The wide flanking of the 3rd army made the Russian commander, Alexei Kuropatkin, respond by taking several divisions of troops to head off the attack. This only scattered and confused the Russian army and it slowly collapsed over weeks of fighting while the Japanese forces surrounded them more completely each day. By the 9th of March 1905, the Russian commander realized all hope was lost and attempted a retreat. Seeing this the Japanese were given orders to pursue and destroy. The Russians fled so quickly that nearly all of their 800 artillery pieces, were left behind along with many of their wounded and supplies.
The battle of Mukden was a complete Japanese victory, but it was won at a high cost. 75,000 casualties were sustained by the Japanese with 85,000 casualties for the Russians. The Russians were defeated, even though they had a slightly larger army, but they had fewer artillery pieces and was low on supplies. The outcome of the battle was an overwhelming strategic victory for the Japanese.
The Russian Baltic Fleet – now referred to as the Second Pacific Squadron – were quickly approaching the Tsushima Straits just south of Korea. They had learned of the fall of Port Arthur while around Madagascar and the men were increasingly demoralized. It was decided that the only real move was to head to Vladivostok. The Japanese admiral Togo knew this and had his navy prepared to intercept them in the straits.
On May 27th, the two forces met. The Russians had eight full battleships, some relatively new and some slightly dated. They had a moderate number of coastal battleships, cruisers, and other support ships. The Japanese had only four battleships, but many more cruisers and a several dozen light torpedo boats. Togo achieved an early, though imperfect, “crossing the T” action, cutting across the path of the Russian ship column.
As Togo’s ships crossed in front of Zinovy Rozhestvensky’s ships, Togo made the bold decision to abruptly turn his column around to directly engage his ships. This turning maneuver placed almost every one of Togo’s ships in a vulnerable position during the turn, but the Russian crews were not efficient enough to make the most of the opportunity. Once the turns were complete the Japanese engaged with a ferocity that overwhelmed the Russians.
A combination of Japanese training and their earlier experiences against the other Russian navy proved invaluable during the battle. The Russian ships were torn apart and some caught fire quite easily as the Japanese used explosive shells and several Russian ships had coal or remnants of the coal piles on their decks. One sailor remarked that he saw metal plates catch fire all of their own.

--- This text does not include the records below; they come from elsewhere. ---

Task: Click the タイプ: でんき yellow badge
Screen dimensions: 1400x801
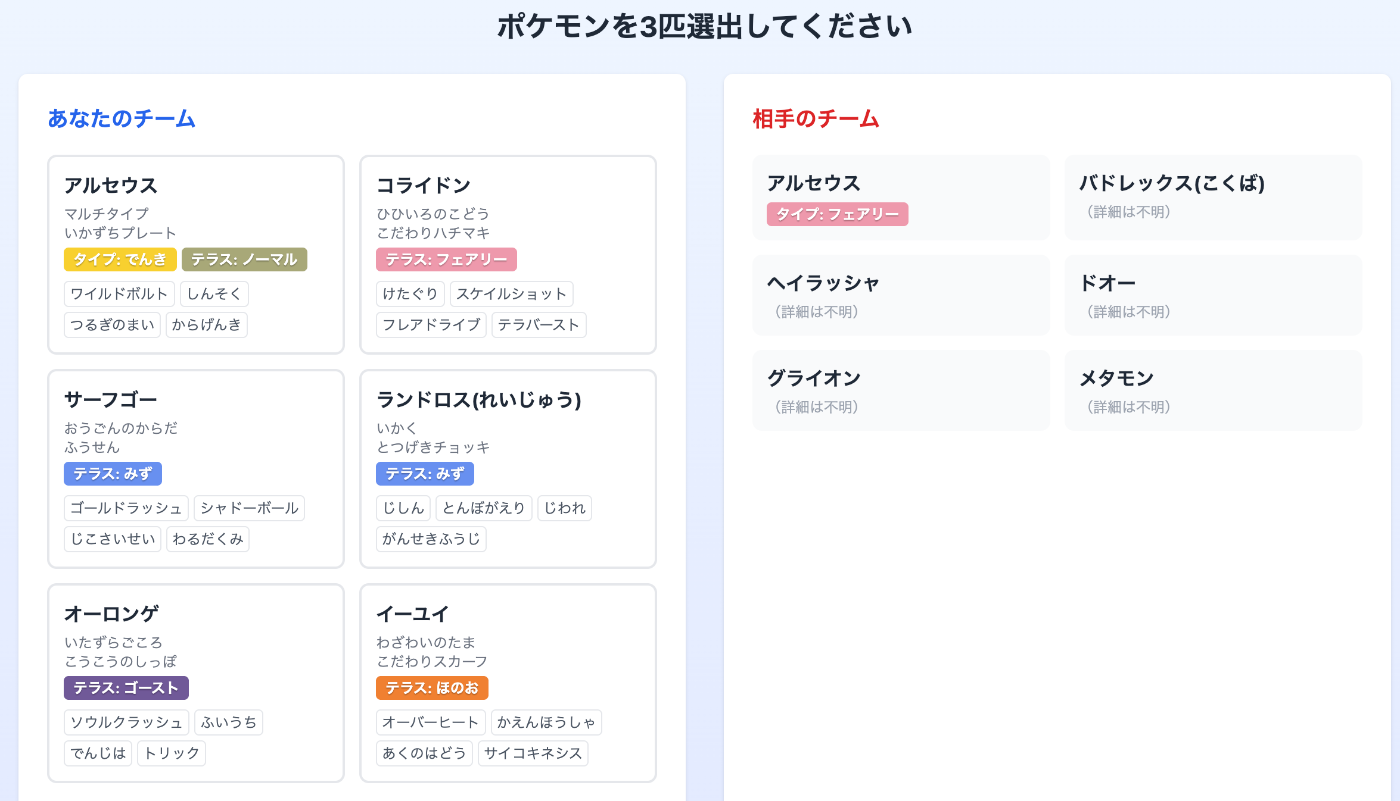Action: pos(120,259)
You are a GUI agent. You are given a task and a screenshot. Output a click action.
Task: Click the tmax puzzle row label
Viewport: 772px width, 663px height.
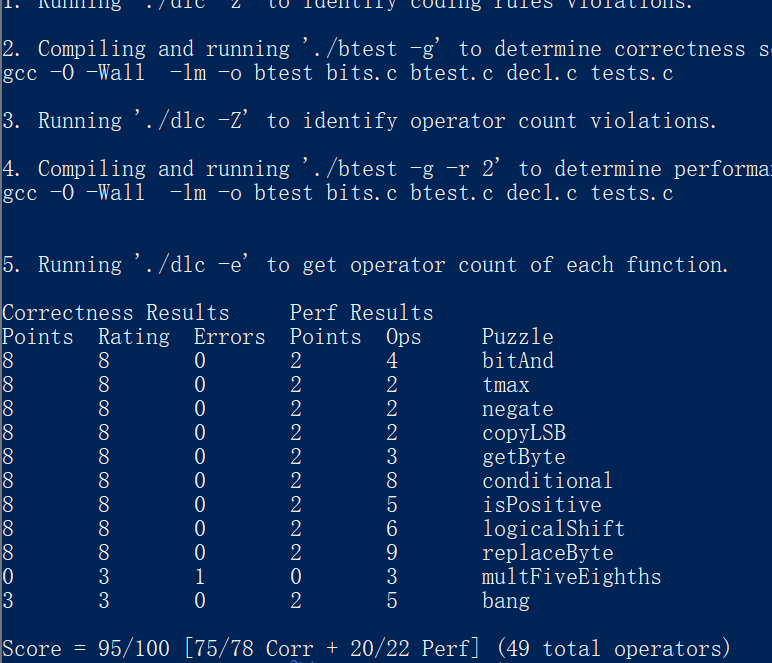505,385
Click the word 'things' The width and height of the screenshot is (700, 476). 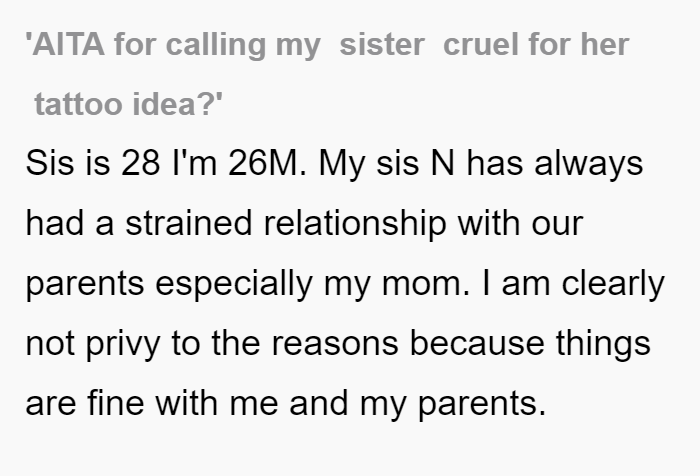(603, 345)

The Russian admiral was severely wounded and the navy quickly fragmented into several groups, relentlessly pursued by the Japanese. After nightfall, the Japanese organized a three-hour long attack by their torpedo boats. The ferocity and zeal of the attack were so great that some of the torpedo boats collided with larger Russian vessels during the night as they tried to get into the fight. This and some Russian retaliation resulted in the only Japanese losses of the battle.
Most of the war up to this point was a series of Japanese strategic victories gained at a high cost. The battle of Tsushima cost relatively little for the Japanese as they sustained roughly 500 dead and wounded, compared to 10,000 Russian killed or captured. Nearly all of the Russian ships were sunk or captured. It was a victory on the scale of Trafalgar and was a humiliating defeat for the Russians, who were soon forced to a peace treaty.
Japan gained recognition on the world stage and would eventually gain enough naval strength to challenge the U.S. for control of the Pacific during WWII. In fact, a young officer wounded at Tsushima would later become Admiral Yamamoto, who led the attack at Pearl Harbor.